Haaland told Native News Online in a press call from Ontario on Wednesday that the working group brings together stakeholders and Indigenous peoples whose lives have been impacted by violence.
“Notice the title of the group is a working group,” Haaland said ‘So that means that we’re coming together to not only talk about our respective issues about missing and murdered Indigenous women and girls and violence against women and girls but also to work to find solutions to those issues.”
A 2016 study by the National Institute of Justice (NIJ) found that more than four in five American Indian and Alaska Native women, or 84.3 percent, have experienced violence in their lifetime. In Canada, Indigenous women are 3.5x more likely to experience violence than non-Indigenous women, according to a report from the Native Women’s Association of Canada. In Mexico, the story is the same, with Indigenous women experiencing higher rates of violence and femicide than other populations.
The DOI is working with Tribal governments, law enforcement agencies, survivors, families of the missing, and all communities impacted to coordinate interagency and international collaboration to address this crisis.
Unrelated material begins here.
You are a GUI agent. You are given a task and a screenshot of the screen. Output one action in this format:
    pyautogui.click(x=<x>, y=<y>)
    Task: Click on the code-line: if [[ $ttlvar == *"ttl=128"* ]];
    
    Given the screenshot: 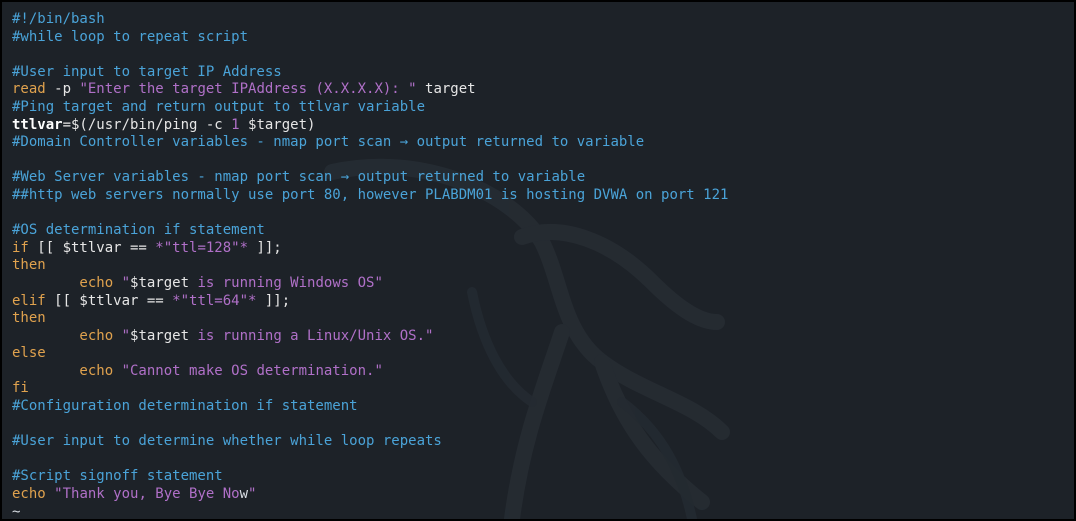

Also traveling with Haaland were Assistant Secretary for Insular and International Affairs Carmen G. Cantor and Assistant Secretary for Indian Affairs Bryan Newland (Bay Mills Indian Community). The group met with Canadian leadership, hosted by the U.S. Ambassador to Canada David Cohen, to discuss issues of shared importance in Indigenous communities, including truth and healing around residential and boarding schools, economic development, and combating violence.